Metrics to measure in DevOps
There are many metrics we saw in a traditional world…most of them certainly no longer apply, when we on-boarding DevOps with new development life-cycle (Agile).
The Key to metrics would be data collection and reporting formats; In this post, i recommend few metrics for DevOps teams, Can select required metrics from these…not all ! always start with 4 or 5 metrics for tracking…later you can have additional as maturity and tool based data capture increases.
1. Mean Lead Time(Idea to Value): It’s very important metric for DevOps, this metric helps to measure Mean time of all work-items for a release which makes way from creation to completed/done state. This will indicate if teams are taking long lead time to complete the work flow.
Note: Ensure work items move’s to completed or done state when it is deployed in production environment.
Mean Lead time = Mean (duration of each work items in sprint or release from creation to completed or done state).
2. Mean Cycle Time(Dev to Value) : This is like Mean Lead Time, but instead of creation state we use In-Progress state. i.e. Cycle time calculated from work item first entering an In-Progress state to entering a Completed/done state.
Note: Ensure work items move’s to completed/done when it is deployed in production environment.
Mean Cycle time = Mean (duration of each work items in sprint or release from In-Progress to completed/done state).
3. Automated Tests Failure Rate: Measuring results of automation tests will helps to find early development bugs or environment issues.
Automated Tests Failure %= (Failed automated test cases / Total test cases (pass + fail) ) *100
4. Defect escape ratio: Also known as Defect Leakage ratio; this Measures the defects escaping from System Test /SIT environment into Production environment. It’s important in DevOps cultures as it indicates the testing effectiveness.
Defect escape ratio = (Bugs or Incidents reported in Production environment for a release) / (Total bugs or incidents for release (bugs found in DEV or SIT, PRE-PROD and PROD))
5. Mean Time to Recovery: MTTR is a metric that measures the availability of systems. Operations and Development teams use MTTR to support contractual agreements. Lower the MTTR, the better.
- Mean Time to Recovery for Application: Mean Time to Recovery is the Mean time between the of application outages reported time and the recovery time of the service.
MTTR for Application = Mean (recovery duration of reported application outages)
- Mean Time to Recovery for Environment: Mean Time to Recovery is the Mean time between the of Environment outages reported time and the recovery time of the service.
MTTR for Environment = Mean (recovery duration of reported environment outages)
Note: recovery duration = recovery time – reported time.
6. Build failure rate: Measures the percentage of builds that fail over a given period (e.g. sprint or release).
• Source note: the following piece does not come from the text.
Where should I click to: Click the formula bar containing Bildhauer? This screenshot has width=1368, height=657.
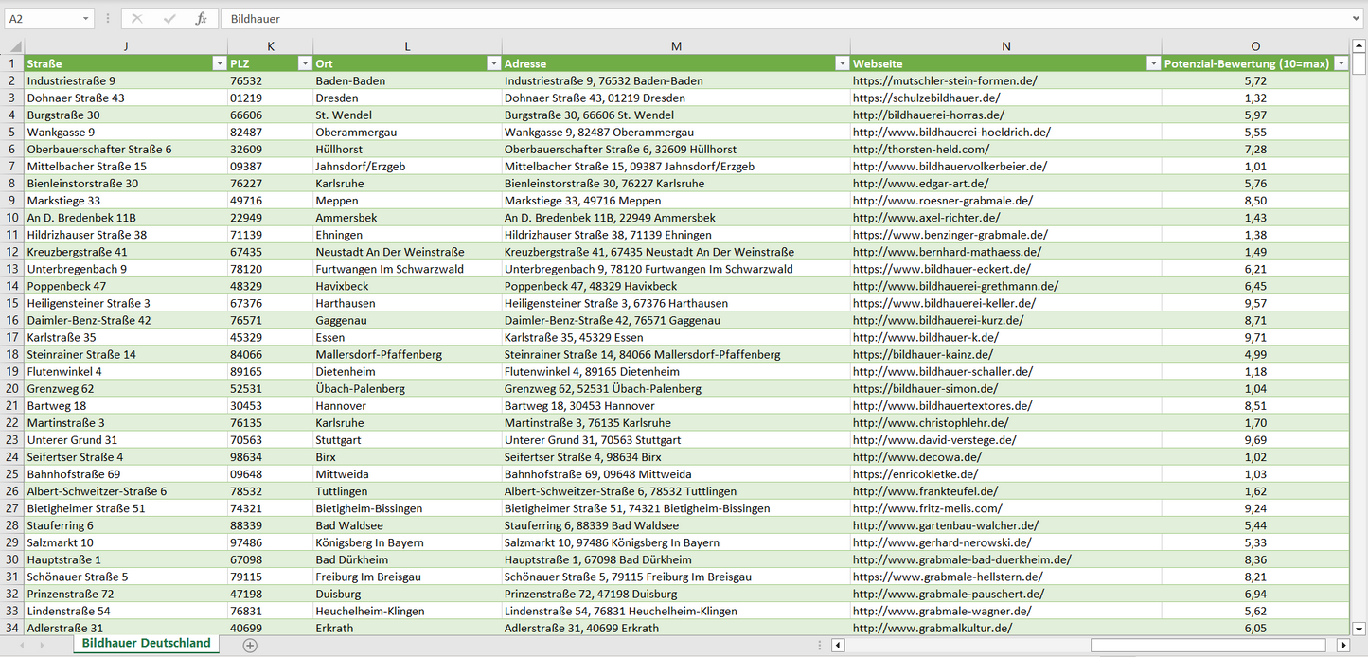757,19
An increase in build failure rates likely indicates that the application’s overall “health” or teams focus is deteriorating.
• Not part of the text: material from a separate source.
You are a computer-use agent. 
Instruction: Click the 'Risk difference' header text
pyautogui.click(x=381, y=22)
Build failure % = ((Number of failed build in sprint or release) / (Total builds in sprint or release)) *100
Note: Try to include both build failures and build deployment failures in “Build failure rate”, Or else track separately.
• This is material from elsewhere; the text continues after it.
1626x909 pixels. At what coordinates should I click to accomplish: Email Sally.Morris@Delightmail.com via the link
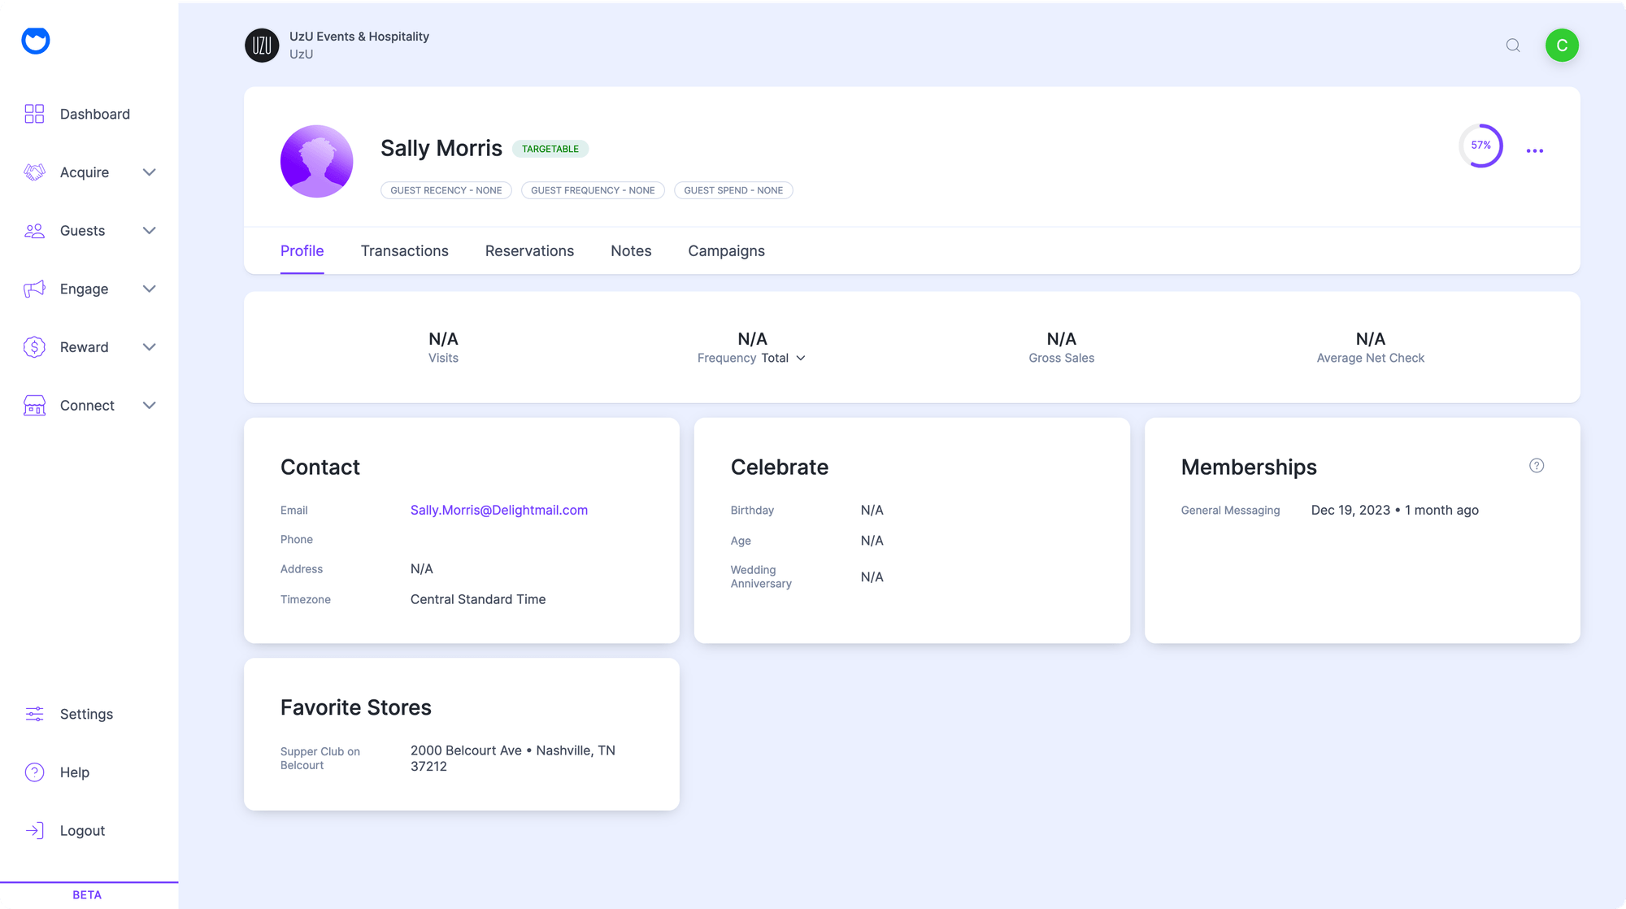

- Infrastructure- Failure Rate: % of build or deployment failures related to infrastructure issues.
- Change failure rate: Measured as the total failed deploys divided by the total deploys.
7. Unplanned work rate: Measures how much unplanned work from business or production environments or management or any stakeholders after sprint planned is done. This will help how team gets disturbed from agreed sprint goal.
Unplanned work % = ((Total effort of Unplanned work in a sprint) / (Total Sprint Effort)) * 100
8. Rework Effort: Measures actual value of all rework activities done in sprint or release. Lower the better.
Rework Effort % = ((Total Effort for Rework on reverted work-items or reported bugs) / (Total Effort for sprint or release) )* 100
9. Flow efficiency: Measures actual time spent on a work item; Calculates the difference between productive ‘work time’ and non-productive time (e.g. waiting for approvals, waiting for infra/env, resources, etc.) while work-item travels from Start state(e.g. Committed state) to the End state ( e.g. PROD deployed). Higher the percentage of Flow Efficiency, better and smoother is the process.
Flow efficiency % = (Work Time / ( Work Time + Wait Time) )*100
Flow efficiency above 40% is generally considered good ( its guidance ! ) this also indirectly helps us to look into the constrains.
There many more metrics used by DevOps teams, but above mentioned are good enough to measure and internally control time-lines, cost, quality. When team got matured and built-in automated measurements, then team can have additional metrics such as Mean Time to Acknowledge , Mean Time Between Failures…etc.